The Trump Administration is willing to act to support coal-fired and nuclear energy in the face of potential baseload shortfalls.

-Australia and US governments worry about baseload power reliability
-Argentina adding to global demand for uranium
-Low prices forcing AREVA Niger to cut production

By Greg Peel

Australia is currently undergoing an energy crisis. Electricity and gas prices for households and businesses are skyrocketing due to the conflagration of two developments – the ramp-up of LNG export at the expense of domestic gas supply, and the retirement of legacy coal-fired power stations with no desire exhibited by utilities to replace them. The situation is only forecast to deteriorate.

The government is torn along factional lines between a moderate desire to uphold the Paris Agreement while ensuring future energy supply and a push by far right climate change deniers to promote further coal mining and coal-fired power. Public opposition to coal is strong.

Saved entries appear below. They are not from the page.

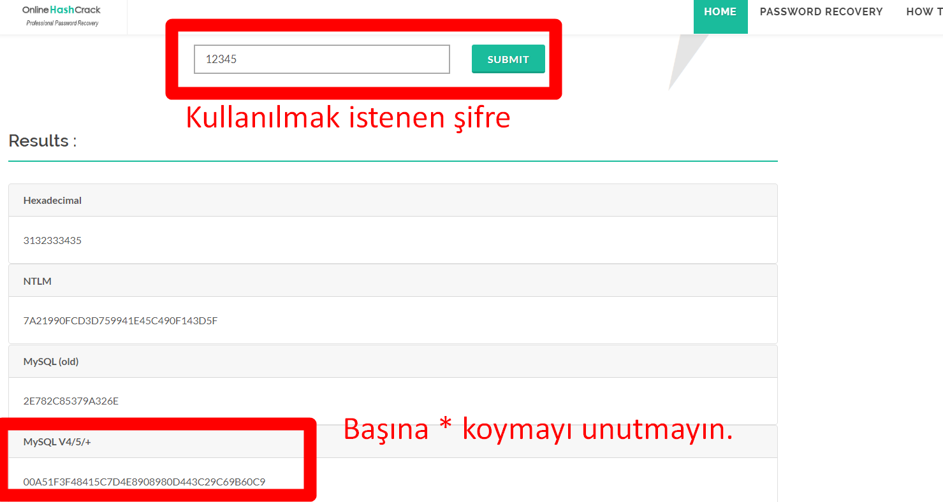The width and height of the screenshot is (943, 502).
Task: Click the Professional Password Recovery tagline
Action: 62,24
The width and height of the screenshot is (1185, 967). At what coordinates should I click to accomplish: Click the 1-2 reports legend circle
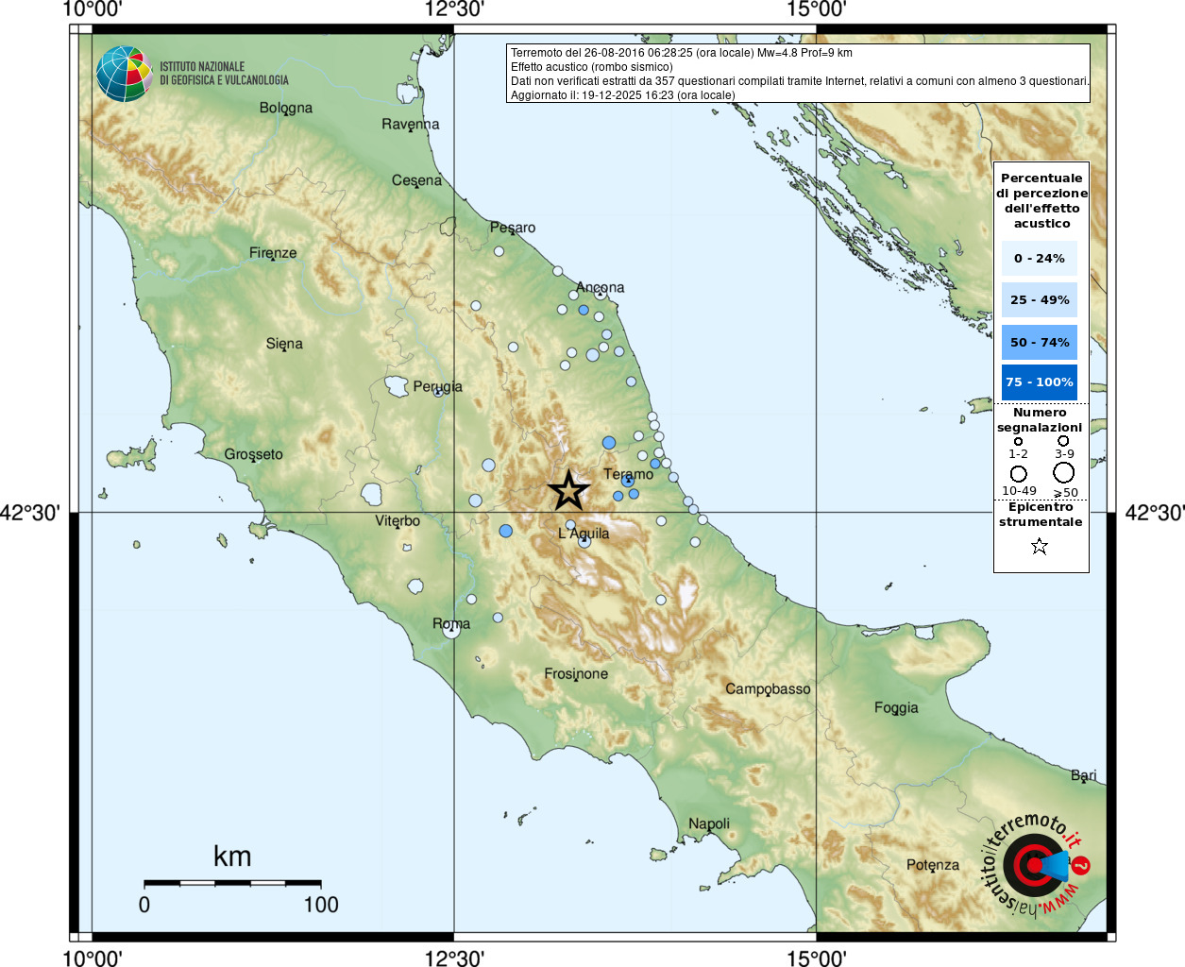[x=1018, y=441]
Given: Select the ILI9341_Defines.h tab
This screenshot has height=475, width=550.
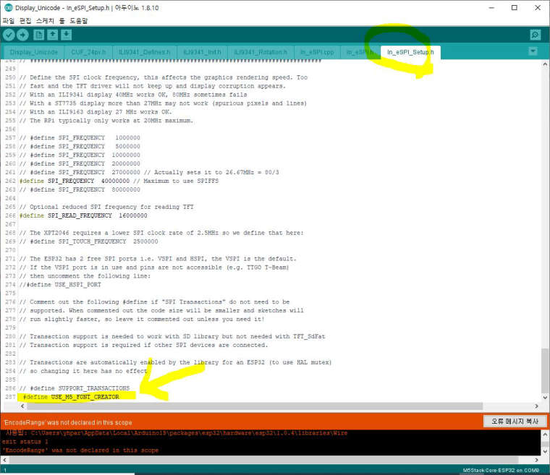Looking at the screenshot, I should coord(144,52).
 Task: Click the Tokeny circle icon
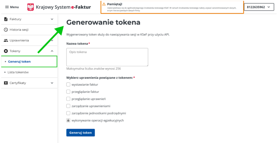6,51
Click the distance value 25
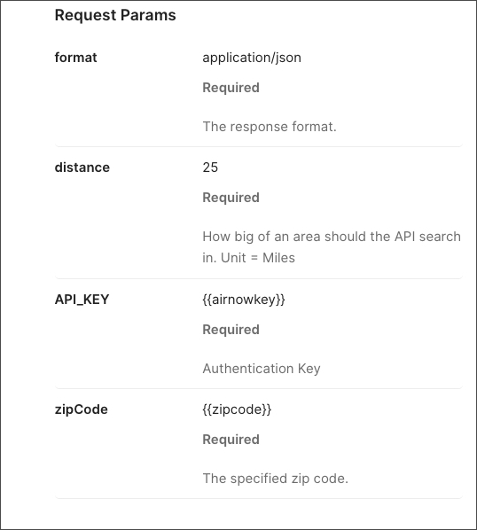The width and height of the screenshot is (477, 530). coord(210,168)
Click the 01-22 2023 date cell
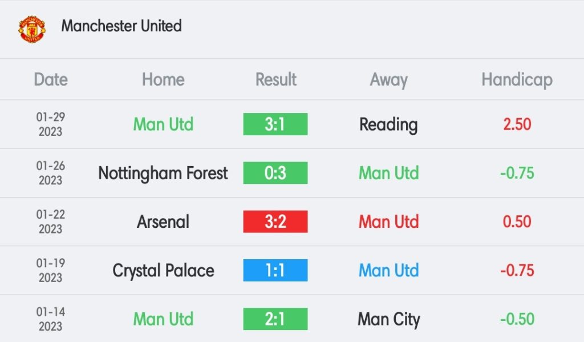The width and height of the screenshot is (584, 342). point(51,222)
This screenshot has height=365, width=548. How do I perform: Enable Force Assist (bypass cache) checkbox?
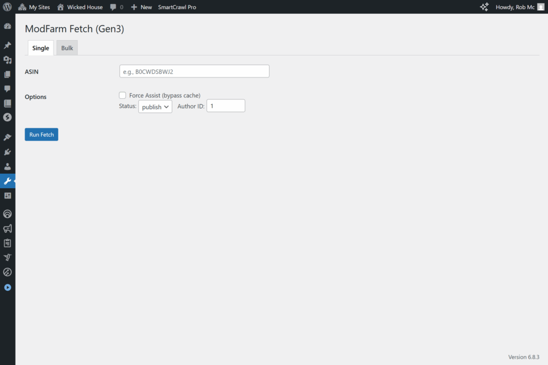point(123,95)
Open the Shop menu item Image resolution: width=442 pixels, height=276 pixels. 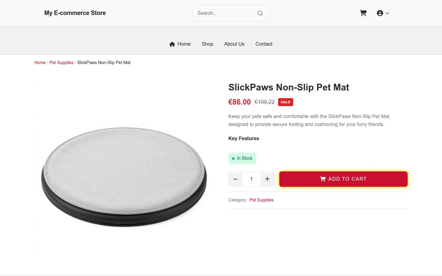(x=207, y=44)
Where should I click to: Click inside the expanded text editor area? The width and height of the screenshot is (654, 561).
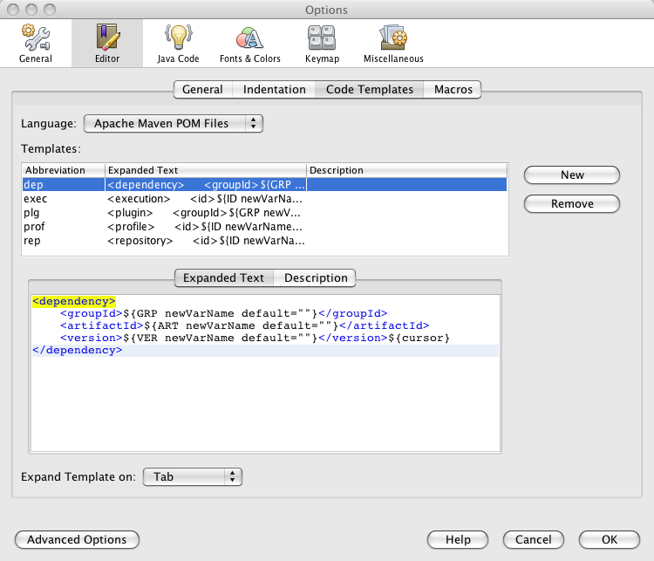(265, 401)
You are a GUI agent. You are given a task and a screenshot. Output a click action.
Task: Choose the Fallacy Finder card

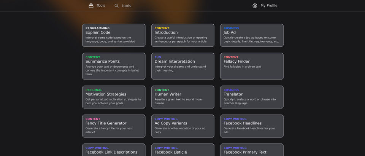(x=252, y=66)
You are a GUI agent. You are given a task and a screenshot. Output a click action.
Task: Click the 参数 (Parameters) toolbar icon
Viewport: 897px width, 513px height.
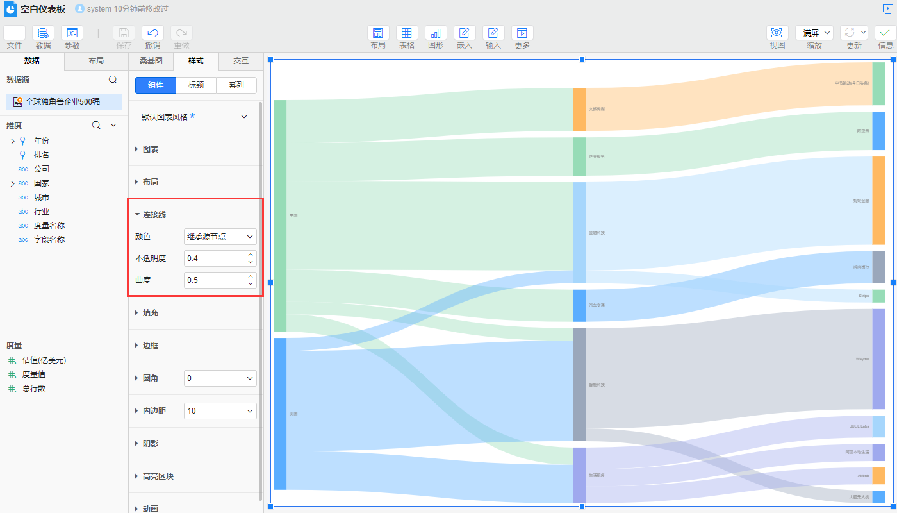pyautogui.click(x=72, y=33)
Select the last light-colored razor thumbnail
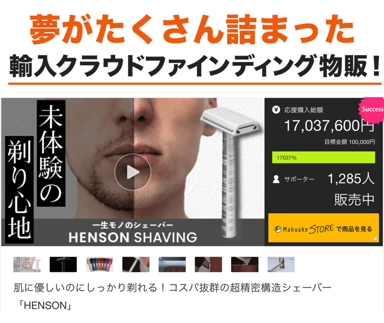The width and height of the screenshot is (384, 323). pyautogui.click(x=281, y=264)
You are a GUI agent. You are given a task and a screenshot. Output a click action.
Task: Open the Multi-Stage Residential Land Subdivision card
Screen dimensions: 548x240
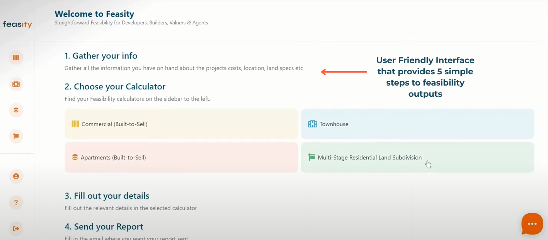417,157
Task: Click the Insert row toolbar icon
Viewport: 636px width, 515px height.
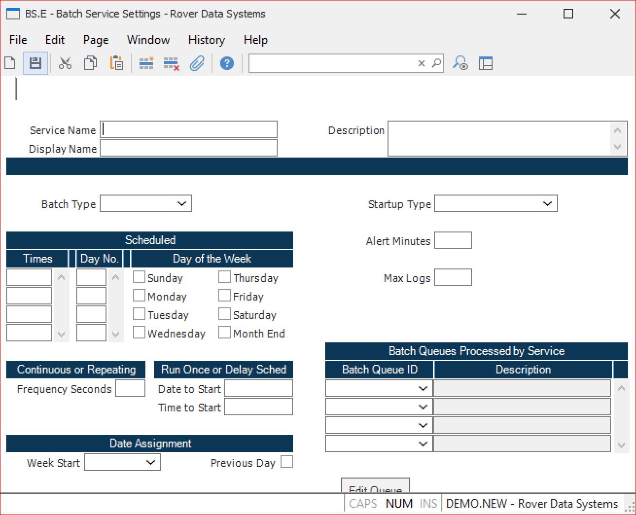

But the government is struggling to reach a decision on clean energy targets, leaving the private sector unable to sanction expenditure for alternative solutions due to uncertainty.

Occasionally the N-word is spoken, given Australia’s abundance of uranium, but no mention of a nuclear solution has ever been seriously raised.

Australia is not alone. In the US, an abundance of domestic shale gas and, as yet, little LNG export capacity or permission to export has meant coal-fired power generation cannot compete commercially with gas-fired, while despite a low uranium price, legacy nuclear power plants cannot compete with either gas or government-subsidised renewable energy sources. The future of US coal-fired and nuclear power is in limbo.

The biggest fear of the Australian government is the loss of future baseload power capacity in the face of ever increasing power demand. The biggest fear of the US government is also the loss of future baseload power capacity in the face of ever increasing power demand. The US Energy Secretary has proposed swift action to address threats to US grid resilience and to counter subsidies that are benefiting renewables over coal and nuclear.

These resources must be revived, not reviled,” said Secretary Perry.

Demand

Nuclear energy is not an issue in Argentina. The country has an aggressive nuclear expansion plan from an existing base of several reactors, a report by research house Hallgarten & Company notes, public opposition to nuclear power is almost non-existent and Argentina has an energy shortage.

Argentina has been paying significantly more than the spot price to import uranium from Canada and Kazakhstan. The country does have its own sources and several Canadian explorers now have credible mining projects, but the past has seen public opposition to open-pit mining in relation to other metals. The new Mecri regime should be able to lower labour and mining costs.

Supply

In the meantime, Argentina is adding to global uranium demand. On the supply side, AREVA Niger has announced it will cut production next year at its Somair mine and is considering the same for its Cominak mine in the West African Republic, due to low uranium prices.

The spot price was lower again last week, albeit minimally. With both buyers and sellers refusing to give ground, activity was light, industry consultant TradeTech reports, with only four transactions concluded totalling 700,000lbs U3O8 equivalent.

TradeTech’s weekly spot price indicator is down -US5c at US$20.65/lb.

There were no transactions reported last week in uranium term markets. TradeTech’s term price indicators remain as US$24.50/lb (mid) and US$30.00/lb (long).